9楼: Originally posted by liamliu at 2012-11-09 11:39:02
如果你PCR得到的条带特异的话，可以不回收直接做连接，阳性克隆会更多一些，另外推荐使用全式金公司的平末端连接载体，连接得到的克隆数相比Takara要少些，但基本都是阳性克隆，Takara空质粒太多。

13楼: Originally posted by ym6104 at 2012-11-09 14:48:57
那请问楼主最后用的是什么感受态呢，，我现在也出现你这种问题，蓝白斑长满一板子，可是就是挑不出阳性克隆，用的是天根的DH5α。。。

14楼: Originally posted by jw1985629 at 2012-11-09 14:51:49
这样绝对不好，体系与体系间的酶都不一样，残留的酶跟离子都会影响下一部的体系，不做胶回收直接下一步怎么可以？...

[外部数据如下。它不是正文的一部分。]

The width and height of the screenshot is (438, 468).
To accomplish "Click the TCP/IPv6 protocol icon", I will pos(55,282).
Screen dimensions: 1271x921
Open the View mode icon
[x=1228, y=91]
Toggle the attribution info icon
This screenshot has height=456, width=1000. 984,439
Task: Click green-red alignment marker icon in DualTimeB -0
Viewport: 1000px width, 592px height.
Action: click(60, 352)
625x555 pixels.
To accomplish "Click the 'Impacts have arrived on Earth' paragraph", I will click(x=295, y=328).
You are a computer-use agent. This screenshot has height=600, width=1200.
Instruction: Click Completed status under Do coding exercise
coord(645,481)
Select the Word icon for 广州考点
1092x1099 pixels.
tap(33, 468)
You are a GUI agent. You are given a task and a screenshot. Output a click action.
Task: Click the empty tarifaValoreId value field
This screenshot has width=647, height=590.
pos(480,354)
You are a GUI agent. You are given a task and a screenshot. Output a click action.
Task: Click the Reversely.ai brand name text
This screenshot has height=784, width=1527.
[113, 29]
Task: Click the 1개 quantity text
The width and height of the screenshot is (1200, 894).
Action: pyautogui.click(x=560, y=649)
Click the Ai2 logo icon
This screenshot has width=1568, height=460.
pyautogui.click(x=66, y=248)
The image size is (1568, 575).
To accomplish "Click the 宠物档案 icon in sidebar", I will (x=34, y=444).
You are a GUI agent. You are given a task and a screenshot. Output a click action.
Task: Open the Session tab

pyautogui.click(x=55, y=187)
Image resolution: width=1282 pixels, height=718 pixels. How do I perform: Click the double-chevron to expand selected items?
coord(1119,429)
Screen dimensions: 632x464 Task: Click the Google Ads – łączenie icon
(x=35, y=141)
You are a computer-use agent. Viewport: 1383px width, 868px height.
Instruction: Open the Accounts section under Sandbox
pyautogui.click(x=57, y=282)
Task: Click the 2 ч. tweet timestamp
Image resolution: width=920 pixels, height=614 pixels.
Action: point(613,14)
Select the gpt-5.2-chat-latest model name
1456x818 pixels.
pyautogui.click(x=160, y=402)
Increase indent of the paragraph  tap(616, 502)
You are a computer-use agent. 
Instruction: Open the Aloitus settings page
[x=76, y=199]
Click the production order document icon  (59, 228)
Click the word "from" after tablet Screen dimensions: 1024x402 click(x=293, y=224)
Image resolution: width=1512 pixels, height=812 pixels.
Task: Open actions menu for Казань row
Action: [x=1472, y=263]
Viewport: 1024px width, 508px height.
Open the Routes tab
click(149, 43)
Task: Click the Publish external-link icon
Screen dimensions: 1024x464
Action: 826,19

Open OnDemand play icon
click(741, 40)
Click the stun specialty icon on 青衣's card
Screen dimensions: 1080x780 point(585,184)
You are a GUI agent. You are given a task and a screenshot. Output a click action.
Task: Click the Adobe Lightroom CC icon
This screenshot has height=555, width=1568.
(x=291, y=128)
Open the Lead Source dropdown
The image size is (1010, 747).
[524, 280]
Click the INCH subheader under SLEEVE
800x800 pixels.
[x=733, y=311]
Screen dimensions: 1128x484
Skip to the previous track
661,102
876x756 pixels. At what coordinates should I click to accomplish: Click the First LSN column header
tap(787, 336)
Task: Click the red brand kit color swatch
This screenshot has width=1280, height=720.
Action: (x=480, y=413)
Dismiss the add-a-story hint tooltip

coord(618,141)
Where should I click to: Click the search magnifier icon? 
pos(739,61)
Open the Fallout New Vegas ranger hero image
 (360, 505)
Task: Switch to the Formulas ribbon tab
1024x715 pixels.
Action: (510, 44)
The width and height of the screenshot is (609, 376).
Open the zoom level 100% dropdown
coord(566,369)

12楼: Originally posted by tupac225 at 2012-11-09 13:44:10
一般都是感受态的问题，

11楼: Originally posted by hlv923 at 2012-11-09 13:23:06
引物二聚体吧！

6楼: Originally posted by charles08 at 2012-11-07 10:55:25
可能真有这方面原因，我上次得到的两个阳性都是连接过夜才出来的。
PCR产物浓度的话我那都是按回收试剂盒的做的。弄不清的是原来实验室做的话，很容易出来

现在换个地方，参数都一样，就是出不来，很奇怪

我 ...

19楼: Originally posted by rongduoyan at 2012-11-10 14:54:21
呵呵呵，同感，我也是换了一个实验室，条件比以前好，但是很多实验都做不出来了，狂晕啊...